Résumé de la décision
La société Primopierre a demandé l'annulation de certaines dispositions des commentaires administratifs concernant l'imposition des plus-values dégagées lors de la cession d'immeubles par des sociétés soumises à l'impôt sur les sociétés. Ces dispositions imposent une amende de 25 % de la valeur de cession si la société cessionnaire ne respecte pas l'engagement de conservation de l'immeuble pendant cinq ans. Le tribunal a conclu que cette amende est disproportionnée par rapport à la plus-value réelle et viole le droit au respect des biens, en annulant ainsi le paragraphe concerné des commentaires administratifs. L'État a été condamné à verser 3 000 euros à Primopierre pour couvrir ses frais.
Arguments pertinents
1. Disproportionnalité de l'amende : La décision souligne que le montant de l'amende de 25 % est disproportionné par rapport à l'avantage fiscal accordé. En effet, l'avantage fiscal consiste uniquement dans la différence entre le taux normal d'impôt (33,33 %) et le taux réduit de 19 %, appliqué à la plus-value. Par conséquent, le tribunal a estimé que « les dispositions contestées ont retenu un montant d'amende disproportionné par rapport à la gravité du manquement qu'elle réprime ».
2. Atteinte au droit au respect des biens : Le tribunal a interprété que l'imposition d'une telle amende porte une atteinte excessive au droit au respect des biens, garantissant par l'article 1er du protocole additionnel à la Convention européenne de sauvegarde des droits de l'homme et des libertés fondamentales.

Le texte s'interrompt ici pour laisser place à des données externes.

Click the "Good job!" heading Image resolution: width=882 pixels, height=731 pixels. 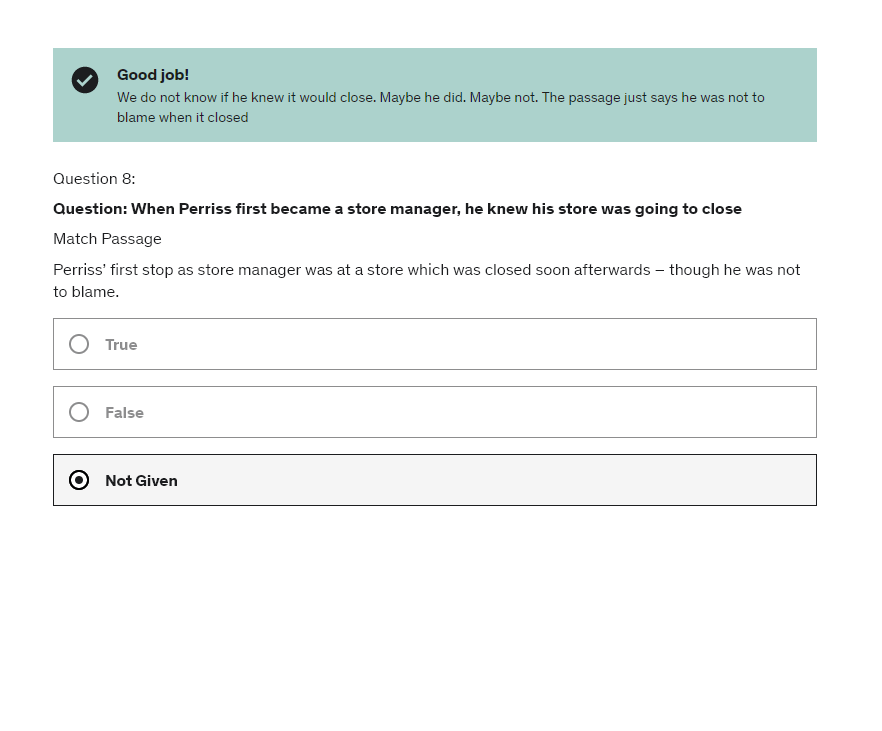coord(153,75)
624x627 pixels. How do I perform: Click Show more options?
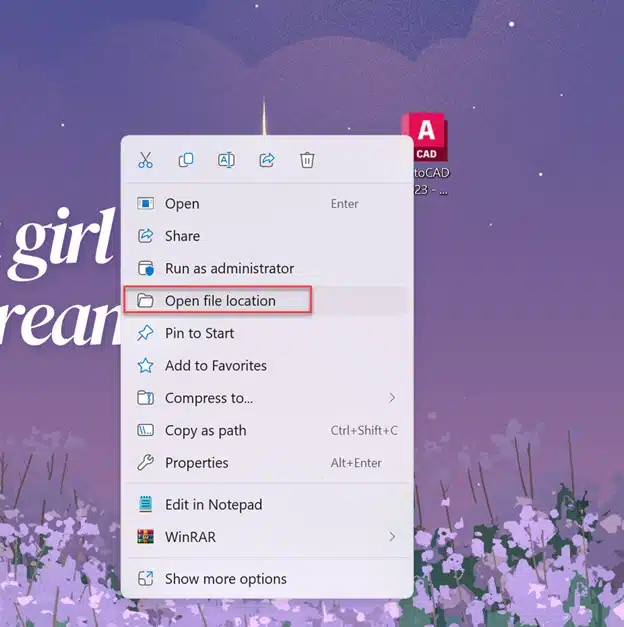[x=225, y=579]
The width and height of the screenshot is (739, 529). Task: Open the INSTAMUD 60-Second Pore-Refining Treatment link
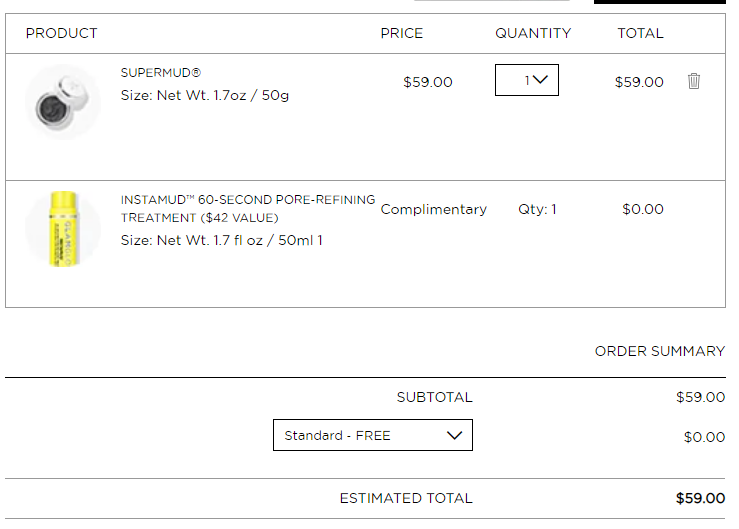point(248,208)
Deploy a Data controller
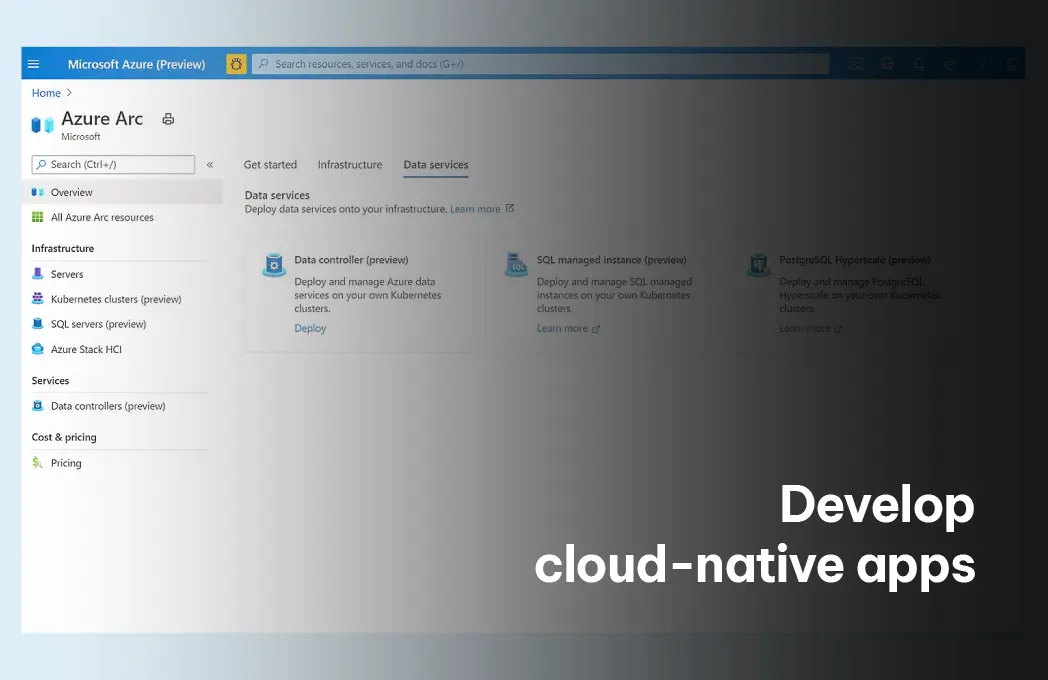The width and height of the screenshot is (1048, 680). click(310, 328)
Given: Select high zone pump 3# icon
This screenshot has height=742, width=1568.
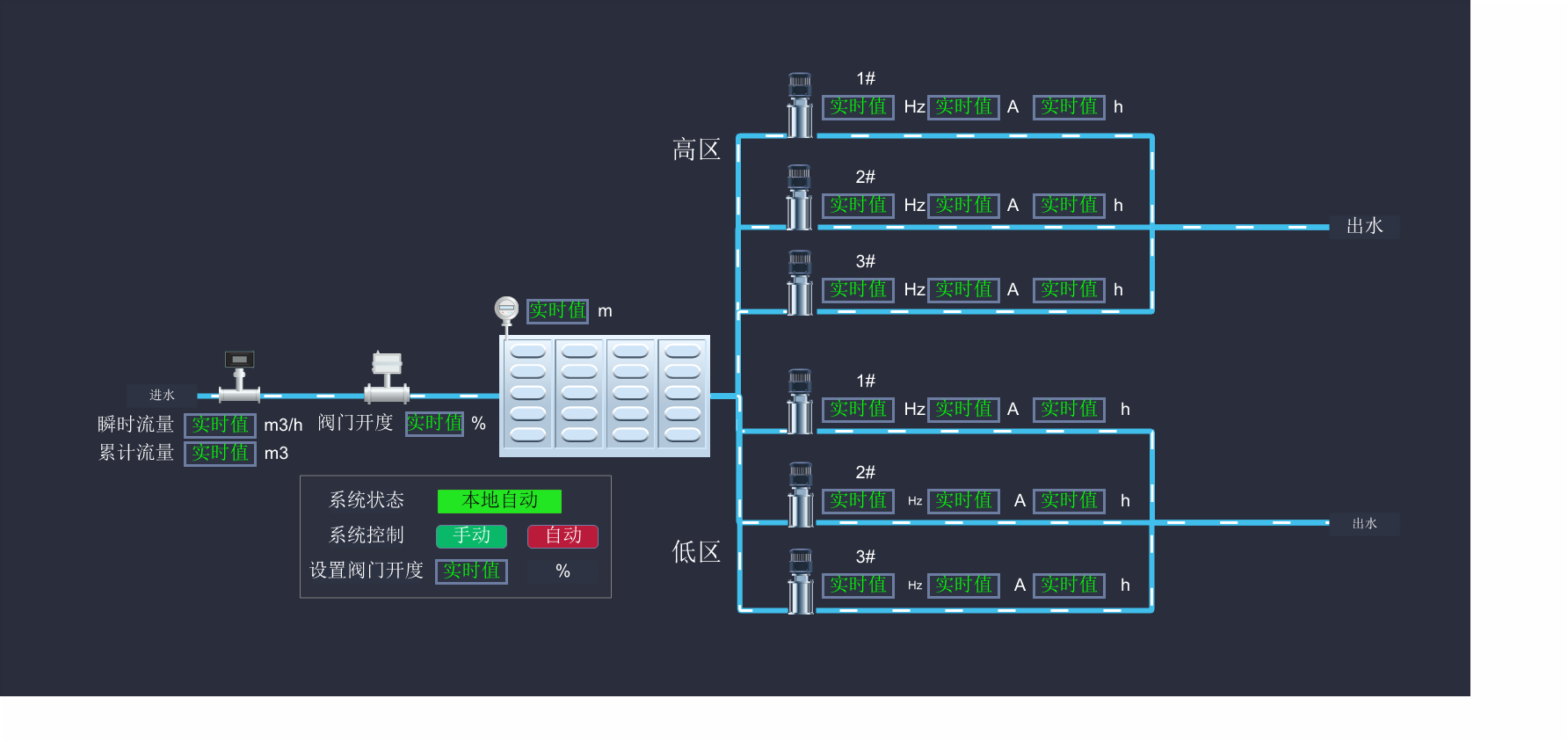Looking at the screenshot, I should (x=800, y=283).
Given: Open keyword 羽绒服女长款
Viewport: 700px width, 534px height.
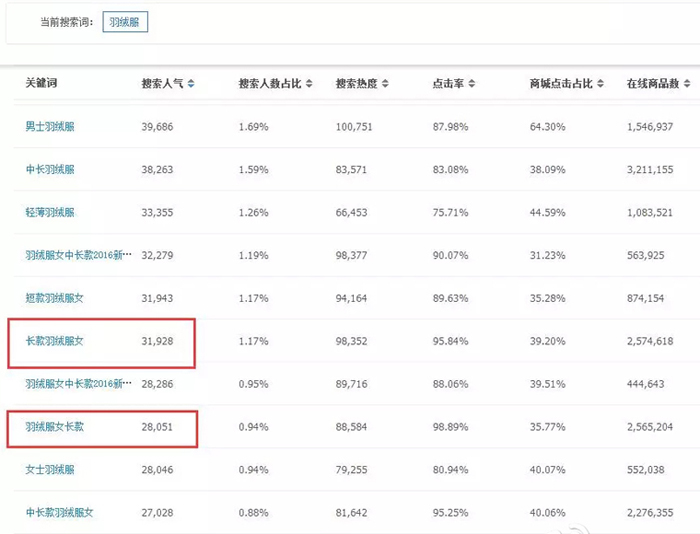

3. Condition d'engagement * : Les dispositions visent à favoriser le développement de sociétés foncières en leur offrant un avantage fiscal en échange d'un engagement de conservation. Le non-respect de cet engagement entraîne des conséquences sévères, mais celles-ci doivent être proportionnées à l'infraction.
Interprétations et citations légales
1. Sur l'engagement de conservation : Selon le Code général des impôts - Article 210 E, le cessionnaire d'un immeuble doit s'engager à le conserver pendant cinq ans pour bénéficier d'un taux réduit d'impôt sur les sociétés. L'article précise que « le non-respect de ces conditions par la société cessionnaire entraîne l'application de l'amende prévue au I de l'article 1764 ».
2. Sur le montant de l'amende : Le Code général des impôts - Article 1764 stipule que « la société cessionnaire qui ne respecte pas l'engagement mentionné au II de l'article 210 E est redevable d'une amende dont le montant est égal à 25 % de la valeur de cession de l'actif pour lequel l'engagement de conservation n'a pas été respecté ». Cette disposition est remise en question par la décision, car le montant de l'amende ne prend pas en compte la plus-value réelle bénéficierait d'une taxation réduite.
3. Principes de proportionnalité : La Cour a tiré parti du principe de proportionnalité, qui est au cœur des droits de l'homme, en soutenant que l'amende excessive constitue une violation du droit au respect des biens, conformément aux aspirations des traités internationaux.
4. Facteur contextuel : Les objectifs poursuivis par ces dispositions sont importants, notamment la promotion de l'investissement dans la gestion immobilière. Cependant, les outils employés doivent demeurer raisonnables et adaptés, comme l'indique la sentence : « une atteinte disproportionnée, au regard de l'objectif poursuivi, au droit au respect des biens ».
Cette décision illustre l'importance d'harmoniser la législation fiscale avec le respect des droits fondamentaux, en cherchant à équilibrer les intérêts fiscaux de l'État et la protection des droits individuels.